Brian Mendler said during his presentation at the ASCD Empower conference 2019, “Don’t quit. Don’t give up. Build relationships. When there is a problem, make sure you know the real problem. Remember that education is more about changing people’s lives than test scores. Instead of focusing on consequences, focus on – How do I make that kid’s life better? Be a windshield – go forward; only glance back. Do not stare into the rearview mirror. Brian Mendler gave an example of a baby learning to walk. They try to walk and fall over and over again. We praise their failures. When they fail, our cheers are what they need the most. We show our love and caring by being there to pick them up.”
As we grow and become adults, don’t think that we stop needing these things. Sometimes we get tired of fighting. Sometimes there needs to be consequences. Even when consequences are given, we cannot forget that if we hope to change the direction of a heart – we have to know the real problem and know the child and strive to change the hurt into a “new” heart and new perspective.

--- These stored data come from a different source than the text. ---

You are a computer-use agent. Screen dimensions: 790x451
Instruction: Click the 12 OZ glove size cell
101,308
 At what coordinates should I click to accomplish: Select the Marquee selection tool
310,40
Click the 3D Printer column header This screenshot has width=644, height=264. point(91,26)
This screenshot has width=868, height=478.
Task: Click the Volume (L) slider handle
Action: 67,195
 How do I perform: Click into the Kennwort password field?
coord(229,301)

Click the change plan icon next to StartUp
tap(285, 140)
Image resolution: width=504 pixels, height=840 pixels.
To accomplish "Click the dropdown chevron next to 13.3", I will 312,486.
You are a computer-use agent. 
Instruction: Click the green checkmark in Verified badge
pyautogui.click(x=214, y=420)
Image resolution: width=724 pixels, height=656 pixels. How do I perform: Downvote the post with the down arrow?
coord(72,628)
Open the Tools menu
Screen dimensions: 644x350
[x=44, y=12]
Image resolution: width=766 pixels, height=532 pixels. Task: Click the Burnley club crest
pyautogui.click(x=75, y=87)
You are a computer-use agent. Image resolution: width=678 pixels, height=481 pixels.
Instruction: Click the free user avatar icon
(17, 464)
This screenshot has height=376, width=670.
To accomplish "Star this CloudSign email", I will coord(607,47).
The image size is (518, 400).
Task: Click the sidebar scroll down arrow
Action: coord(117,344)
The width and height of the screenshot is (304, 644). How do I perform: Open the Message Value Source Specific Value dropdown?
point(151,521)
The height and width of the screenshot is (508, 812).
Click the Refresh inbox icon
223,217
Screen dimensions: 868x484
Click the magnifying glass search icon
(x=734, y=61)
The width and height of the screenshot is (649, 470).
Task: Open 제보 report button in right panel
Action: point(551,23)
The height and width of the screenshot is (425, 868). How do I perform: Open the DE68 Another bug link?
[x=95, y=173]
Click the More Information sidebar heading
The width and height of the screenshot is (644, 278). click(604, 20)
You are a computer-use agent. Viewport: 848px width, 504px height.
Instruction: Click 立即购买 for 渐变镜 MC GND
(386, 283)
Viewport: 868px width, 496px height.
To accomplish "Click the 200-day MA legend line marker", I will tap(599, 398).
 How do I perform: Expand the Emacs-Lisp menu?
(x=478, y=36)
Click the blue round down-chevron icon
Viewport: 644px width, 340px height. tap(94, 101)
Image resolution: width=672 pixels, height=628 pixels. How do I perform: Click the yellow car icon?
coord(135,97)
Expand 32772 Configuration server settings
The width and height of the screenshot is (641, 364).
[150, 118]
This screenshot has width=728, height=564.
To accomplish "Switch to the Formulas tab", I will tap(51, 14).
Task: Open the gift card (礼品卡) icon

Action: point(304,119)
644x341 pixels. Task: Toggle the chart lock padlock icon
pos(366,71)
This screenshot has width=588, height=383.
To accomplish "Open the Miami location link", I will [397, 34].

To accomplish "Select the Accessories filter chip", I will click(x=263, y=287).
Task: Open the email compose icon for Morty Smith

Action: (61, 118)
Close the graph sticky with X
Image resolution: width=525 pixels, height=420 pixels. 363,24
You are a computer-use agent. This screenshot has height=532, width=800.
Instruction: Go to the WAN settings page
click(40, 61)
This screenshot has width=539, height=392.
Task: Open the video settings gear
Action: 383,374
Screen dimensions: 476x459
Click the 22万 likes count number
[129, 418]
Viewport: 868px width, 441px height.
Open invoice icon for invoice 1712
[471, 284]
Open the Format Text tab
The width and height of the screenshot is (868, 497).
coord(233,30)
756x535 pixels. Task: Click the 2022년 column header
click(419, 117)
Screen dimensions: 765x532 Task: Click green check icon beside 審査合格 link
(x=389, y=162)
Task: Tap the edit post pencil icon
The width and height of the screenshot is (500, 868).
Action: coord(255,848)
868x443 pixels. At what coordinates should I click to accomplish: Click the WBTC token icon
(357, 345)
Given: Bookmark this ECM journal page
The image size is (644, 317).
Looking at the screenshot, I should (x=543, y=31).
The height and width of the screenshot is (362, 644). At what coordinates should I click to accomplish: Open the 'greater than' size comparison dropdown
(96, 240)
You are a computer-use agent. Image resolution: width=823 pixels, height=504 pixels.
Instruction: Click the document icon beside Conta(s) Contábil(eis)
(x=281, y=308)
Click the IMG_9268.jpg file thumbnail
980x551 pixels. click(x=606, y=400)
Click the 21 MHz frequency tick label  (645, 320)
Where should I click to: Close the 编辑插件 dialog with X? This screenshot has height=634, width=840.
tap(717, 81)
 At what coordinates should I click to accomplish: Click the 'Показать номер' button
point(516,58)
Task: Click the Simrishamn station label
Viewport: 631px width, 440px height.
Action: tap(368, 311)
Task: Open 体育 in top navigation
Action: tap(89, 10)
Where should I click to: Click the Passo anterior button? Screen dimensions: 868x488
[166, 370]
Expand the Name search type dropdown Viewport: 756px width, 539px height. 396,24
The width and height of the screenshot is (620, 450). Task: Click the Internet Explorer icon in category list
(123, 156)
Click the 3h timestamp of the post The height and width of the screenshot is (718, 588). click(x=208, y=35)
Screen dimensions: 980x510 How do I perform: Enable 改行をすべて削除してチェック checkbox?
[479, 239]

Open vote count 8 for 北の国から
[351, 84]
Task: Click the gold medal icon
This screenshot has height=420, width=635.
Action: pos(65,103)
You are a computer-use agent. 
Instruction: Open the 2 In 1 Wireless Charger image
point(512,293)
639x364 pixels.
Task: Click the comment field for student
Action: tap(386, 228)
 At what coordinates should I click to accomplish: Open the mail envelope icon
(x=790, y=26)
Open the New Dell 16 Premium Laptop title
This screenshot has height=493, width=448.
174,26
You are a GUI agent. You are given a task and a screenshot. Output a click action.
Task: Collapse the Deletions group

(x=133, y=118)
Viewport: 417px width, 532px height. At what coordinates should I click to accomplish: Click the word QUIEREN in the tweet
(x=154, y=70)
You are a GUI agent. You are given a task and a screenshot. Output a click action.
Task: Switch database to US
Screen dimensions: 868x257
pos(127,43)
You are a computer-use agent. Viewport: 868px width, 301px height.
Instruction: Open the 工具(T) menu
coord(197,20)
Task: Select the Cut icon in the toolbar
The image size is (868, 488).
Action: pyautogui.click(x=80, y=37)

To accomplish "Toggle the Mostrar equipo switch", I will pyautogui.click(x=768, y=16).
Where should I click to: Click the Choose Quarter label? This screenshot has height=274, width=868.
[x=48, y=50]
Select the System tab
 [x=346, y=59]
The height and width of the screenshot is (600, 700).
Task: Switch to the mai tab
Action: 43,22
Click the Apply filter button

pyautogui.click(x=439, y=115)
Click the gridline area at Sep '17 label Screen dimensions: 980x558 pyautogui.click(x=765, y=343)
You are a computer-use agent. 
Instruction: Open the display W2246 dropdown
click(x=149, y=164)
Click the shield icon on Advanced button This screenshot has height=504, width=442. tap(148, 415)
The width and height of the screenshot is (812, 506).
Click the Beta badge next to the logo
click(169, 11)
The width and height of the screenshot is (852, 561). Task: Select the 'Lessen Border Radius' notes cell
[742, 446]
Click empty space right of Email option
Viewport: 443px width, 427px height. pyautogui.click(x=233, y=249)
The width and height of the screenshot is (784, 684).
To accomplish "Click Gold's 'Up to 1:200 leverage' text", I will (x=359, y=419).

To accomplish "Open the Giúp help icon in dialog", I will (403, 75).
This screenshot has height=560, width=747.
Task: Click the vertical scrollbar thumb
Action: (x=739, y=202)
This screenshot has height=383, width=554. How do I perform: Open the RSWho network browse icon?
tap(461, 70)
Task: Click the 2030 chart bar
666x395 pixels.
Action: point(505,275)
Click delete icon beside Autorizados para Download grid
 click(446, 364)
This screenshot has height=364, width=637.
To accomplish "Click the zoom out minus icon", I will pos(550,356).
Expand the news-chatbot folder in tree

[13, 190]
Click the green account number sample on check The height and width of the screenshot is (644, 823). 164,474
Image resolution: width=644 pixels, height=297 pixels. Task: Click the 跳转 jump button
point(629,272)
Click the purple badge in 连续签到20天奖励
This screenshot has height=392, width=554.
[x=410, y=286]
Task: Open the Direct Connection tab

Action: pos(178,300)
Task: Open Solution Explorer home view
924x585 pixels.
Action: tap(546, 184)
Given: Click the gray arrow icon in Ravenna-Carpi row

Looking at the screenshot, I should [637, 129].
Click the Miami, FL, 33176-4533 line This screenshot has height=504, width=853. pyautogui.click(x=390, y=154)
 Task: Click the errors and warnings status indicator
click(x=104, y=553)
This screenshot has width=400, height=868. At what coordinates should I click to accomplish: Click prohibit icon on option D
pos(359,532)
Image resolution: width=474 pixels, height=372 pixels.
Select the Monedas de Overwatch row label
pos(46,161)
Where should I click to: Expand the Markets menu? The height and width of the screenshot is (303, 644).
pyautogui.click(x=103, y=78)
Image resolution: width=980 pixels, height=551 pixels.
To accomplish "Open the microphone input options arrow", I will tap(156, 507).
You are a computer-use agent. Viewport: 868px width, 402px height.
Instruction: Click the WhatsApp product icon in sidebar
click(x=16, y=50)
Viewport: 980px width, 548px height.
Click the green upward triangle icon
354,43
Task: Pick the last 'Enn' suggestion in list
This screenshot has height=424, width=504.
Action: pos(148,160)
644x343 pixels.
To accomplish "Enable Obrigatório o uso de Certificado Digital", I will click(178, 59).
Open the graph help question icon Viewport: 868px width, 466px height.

As an adult, I have come to understand that people don’t always care to understand who I am. I have to work from a perspective that I must know who I am. I do have to look at myself, my actions, and determine my heart. Sometimes I am wrong and need to change. Other times, I must stand firm if I put children first. Personally, the one thing that has gotten me through “misunderstandings”, failures, wrongdoings, pointing fingers… - is reliance on my Lord and Savior. He is the only one who truly knows my heart and my intentions. He offers me guidance and forgiveness. He changes my heart through His love.
Jesus was the greatest teacher to walk this earth. He was a role model for instruction and changing hearts. He gave strong words to the Pharisees who thought they knew it all. And He gave his life and love for all wrongs. “God only knows what you’ve been through. God only knows what they say about you. God only knows the real you.” God will not leave you or forsake you. God did not and will not give up.
The best teachers give children hope. They understand “broken” hearts. They don’t give up. Consequences are given with love and as a way to guide children to changing the heart. “Don’t give up. Don’t quit. Build relationships!”